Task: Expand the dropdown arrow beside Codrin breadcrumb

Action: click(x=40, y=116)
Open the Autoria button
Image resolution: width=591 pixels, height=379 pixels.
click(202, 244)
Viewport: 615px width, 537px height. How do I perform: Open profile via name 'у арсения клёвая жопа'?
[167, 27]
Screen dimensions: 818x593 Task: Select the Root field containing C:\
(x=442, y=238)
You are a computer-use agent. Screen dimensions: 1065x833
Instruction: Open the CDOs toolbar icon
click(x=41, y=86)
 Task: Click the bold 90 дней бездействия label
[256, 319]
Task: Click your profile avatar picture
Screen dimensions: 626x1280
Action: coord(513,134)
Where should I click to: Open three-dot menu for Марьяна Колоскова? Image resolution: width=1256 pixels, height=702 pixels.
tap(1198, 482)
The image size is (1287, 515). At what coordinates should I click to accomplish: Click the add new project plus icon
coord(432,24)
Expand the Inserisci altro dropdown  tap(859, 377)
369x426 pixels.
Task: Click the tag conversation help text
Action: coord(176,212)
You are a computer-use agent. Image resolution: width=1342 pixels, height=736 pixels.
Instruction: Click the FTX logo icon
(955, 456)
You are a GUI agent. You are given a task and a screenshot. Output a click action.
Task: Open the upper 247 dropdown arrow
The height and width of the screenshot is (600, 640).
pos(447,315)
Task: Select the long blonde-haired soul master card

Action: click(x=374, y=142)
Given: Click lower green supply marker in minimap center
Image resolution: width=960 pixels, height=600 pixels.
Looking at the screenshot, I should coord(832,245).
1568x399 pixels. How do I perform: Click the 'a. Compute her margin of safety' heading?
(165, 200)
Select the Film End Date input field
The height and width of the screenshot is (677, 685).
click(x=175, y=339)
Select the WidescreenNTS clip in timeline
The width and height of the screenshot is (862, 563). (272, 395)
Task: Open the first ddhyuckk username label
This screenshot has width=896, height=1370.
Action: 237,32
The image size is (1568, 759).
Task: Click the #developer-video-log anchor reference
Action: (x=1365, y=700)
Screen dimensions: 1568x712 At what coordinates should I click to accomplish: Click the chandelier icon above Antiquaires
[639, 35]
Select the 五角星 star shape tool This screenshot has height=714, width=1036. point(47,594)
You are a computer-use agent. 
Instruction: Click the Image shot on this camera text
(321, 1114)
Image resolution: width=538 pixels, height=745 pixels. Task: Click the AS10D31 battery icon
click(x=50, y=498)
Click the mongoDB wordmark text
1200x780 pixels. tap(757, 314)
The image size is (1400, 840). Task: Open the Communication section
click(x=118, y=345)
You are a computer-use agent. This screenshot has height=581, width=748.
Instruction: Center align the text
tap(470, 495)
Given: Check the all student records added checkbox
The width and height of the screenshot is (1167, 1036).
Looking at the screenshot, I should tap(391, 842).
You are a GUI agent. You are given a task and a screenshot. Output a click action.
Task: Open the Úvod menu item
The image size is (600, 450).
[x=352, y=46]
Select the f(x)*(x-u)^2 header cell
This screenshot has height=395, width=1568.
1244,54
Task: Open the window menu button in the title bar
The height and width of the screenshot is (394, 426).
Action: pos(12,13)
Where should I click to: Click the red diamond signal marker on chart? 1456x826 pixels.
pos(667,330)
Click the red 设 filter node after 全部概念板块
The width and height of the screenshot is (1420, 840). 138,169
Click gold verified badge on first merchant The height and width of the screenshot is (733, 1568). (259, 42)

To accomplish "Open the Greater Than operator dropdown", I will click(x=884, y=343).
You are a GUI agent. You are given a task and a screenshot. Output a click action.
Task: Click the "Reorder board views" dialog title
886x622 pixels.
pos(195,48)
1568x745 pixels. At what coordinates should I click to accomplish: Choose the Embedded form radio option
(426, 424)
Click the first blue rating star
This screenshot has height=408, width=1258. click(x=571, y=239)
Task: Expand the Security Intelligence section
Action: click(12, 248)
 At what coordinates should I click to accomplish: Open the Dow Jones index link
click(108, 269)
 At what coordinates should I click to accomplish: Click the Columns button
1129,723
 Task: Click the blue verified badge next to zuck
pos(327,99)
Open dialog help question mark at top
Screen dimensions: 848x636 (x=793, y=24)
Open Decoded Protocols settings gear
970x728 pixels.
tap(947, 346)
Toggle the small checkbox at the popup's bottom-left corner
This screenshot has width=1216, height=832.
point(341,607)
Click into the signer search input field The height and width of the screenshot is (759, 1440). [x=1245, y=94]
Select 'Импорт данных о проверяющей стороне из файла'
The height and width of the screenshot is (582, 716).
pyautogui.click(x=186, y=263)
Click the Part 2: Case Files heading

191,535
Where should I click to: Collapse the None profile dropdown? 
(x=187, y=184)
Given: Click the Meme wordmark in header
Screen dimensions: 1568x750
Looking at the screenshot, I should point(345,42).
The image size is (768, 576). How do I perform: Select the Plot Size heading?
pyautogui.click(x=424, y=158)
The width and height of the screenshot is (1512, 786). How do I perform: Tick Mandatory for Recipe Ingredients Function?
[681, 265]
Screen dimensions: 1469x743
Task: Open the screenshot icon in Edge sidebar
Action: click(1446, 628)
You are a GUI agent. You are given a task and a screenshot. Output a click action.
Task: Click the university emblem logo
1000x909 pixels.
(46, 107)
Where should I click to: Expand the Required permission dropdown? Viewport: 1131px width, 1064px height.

Assignment: From the first line to the last, print the listing above exactly.

Exercise solution:
Task: Expand the dropdown arrow beside Codrin breadcrumb

Action: click(x=40, y=116)
Open the Autoria button
Image resolution: width=591 pixels, height=379 pixels.
click(202, 244)
Viewport: 615px width, 537px height. How do I perform: Open profile via name 'у арсения клёвая жопа'?
[167, 27]
Screen dimensions: 818x593 Task: Select the Root field containing C:\
(x=442, y=238)
You are a computer-use agent. Screen dimensions: 1065x833
Instruction: Open the CDOs toolbar icon
click(x=41, y=86)
 Task: Click the bold 90 дней бездействия label
[256, 319]
Task: Click your profile avatar picture
Screen dimensions: 626x1280
Action: coord(513,134)
Where should I click to: Open three-dot menu for Марьяна Колоскова? Image resolution: width=1256 pixels, height=702 pixels.
tap(1198, 482)
The image size is (1287, 515). At what coordinates should I click to accomplish: Click the add new project plus icon
coord(432,24)
Expand the Inserisci altro dropdown  tap(859, 377)
369x426 pixels.
Task: Click the tag conversation help text
Action: coord(176,212)
You are a computer-use agent. Image resolution: width=1342 pixels, height=736 pixels.
Instruction: Click the FTX logo icon
(955, 456)
You are a GUI agent. You are given a task and a screenshot. Output a click action.
Task: Open the upper 247 dropdown arrow
The height and width of the screenshot is (600, 640).
pos(447,315)
Task: Select the long blonde-haired soul master card

Action: click(x=374, y=142)
Given: Click lower green supply marker in minimap center
Image resolution: width=960 pixels, height=600 pixels.
Looking at the screenshot, I should coord(832,245).
1568x399 pixels. How do I perform: Click the 'a. Compute her margin of safety' heading?
(165, 200)
Select the Film End Date input field
The height and width of the screenshot is (677, 685).
click(x=175, y=339)
Select the WidescreenNTS clip in timeline
The width and height of the screenshot is (862, 563). (272, 395)
Task: Open the first ddhyuckk username label
This screenshot has width=896, height=1370.
Action: 237,32
The image size is (1568, 759).
Task: Click the #developer-video-log anchor reference
Action: (x=1365, y=700)
Screen dimensions: 1568x712 At what coordinates should I click to accomplish: Click the chandelier icon above Antiquaires
[639, 35]
Select the 五角星 star shape tool This screenshot has height=714, width=1036. point(47,594)
You are a computer-use agent. 
Instruction: Click the Image shot on this camera text
(321, 1114)
Image resolution: width=538 pixels, height=745 pixels. Task: Click the AS10D31 battery icon
click(x=50, y=498)
Click the mongoDB wordmark text
1200x780 pixels. tap(757, 314)
The image size is (1400, 840). Task: Open the Communication section
click(x=118, y=345)
You are a computer-use agent. This screenshot has height=581, width=748.
Instruction: Center align the text
tap(470, 495)
Given: Check the all student records added checkbox
The width and height of the screenshot is (1167, 1036).
Looking at the screenshot, I should tap(391, 842).
You are a GUI agent. You are given a task and a screenshot. Output a click action.
Task: Open the Úvod menu item
The image size is (600, 450).
[x=352, y=46]
Select the f(x)*(x-u)^2 header cell
This screenshot has height=395, width=1568.
1244,54
Task: Open the window menu button in the title bar
The height and width of the screenshot is (394, 426).
Action: pos(12,13)
Where should I click to: Click the red diamond signal marker on chart? 1456x826 pixels.
pos(667,330)
Click the red 设 filter node after 全部概念板块
The width and height of the screenshot is (1420, 840). 138,169
Click gold verified badge on first merchant The height and width of the screenshot is (733, 1568). (259, 42)

To accomplish "Open the Greater Than operator dropdown", I will click(x=884, y=343).
You are a GUI agent. You are given a task and a screenshot. Output a click action.
Task: Click the "Reorder board views" dialog title
886x622 pixels.
pos(195,48)
1568x745 pixels. At what coordinates should I click to accomplish: Choose the Embedded form radio option
(426, 424)
Click the first blue rating star
This screenshot has height=408, width=1258. click(x=571, y=239)
Task: Expand the Security Intelligence section
Action: click(12, 248)
 At what coordinates should I click to accomplish: Open the Dow Jones index link
click(108, 269)
 At what coordinates should I click to accomplish: Click the Columns button
1129,723
 Task: Click the blue verified badge next to zuck
pos(327,99)
Open dialog help question mark at top
Screen dimensions: 848x636 (x=793, y=24)
Open Decoded Protocols settings gear
970x728 pixels.
tap(947, 346)
Toggle the small checkbox at the popup's bottom-left corner
This screenshot has width=1216, height=832.
point(341,607)
Click into the signer search input field The height and width of the screenshot is (759, 1440). [x=1245, y=94]
Select 'Импорт данных о проверяющей стороне из файла'
The height and width of the screenshot is (582, 716).
pyautogui.click(x=186, y=263)
Click the Part 2: Case Files heading

191,535
Where should I click to: Collapse the None profile dropdown? 
(x=187, y=184)
Given: Click the Meme wordmark in header
Screen dimensions: 1568x750
Looking at the screenshot, I should point(345,42).
The image size is (768, 576). How do I perform: Select the Plot Size heading?
pyautogui.click(x=424, y=158)
The width and height of the screenshot is (1512, 786). How do I perform: Tick Mandatory for Recipe Ingredients Function?
[681, 265]
Screen dimensions: 1469x743
Task: Open the screenshot icon in Edge sidebar
Action: click(1446, 628)
You are a GUI agent. You are given a task and a screenshot. Output a click action.
Task: Click the university emblem logo
1000x909 pixels.
(46, 107)
Where should I click to: Expand the Required permission dropdown? Viewport: 1131px width, 1064px height.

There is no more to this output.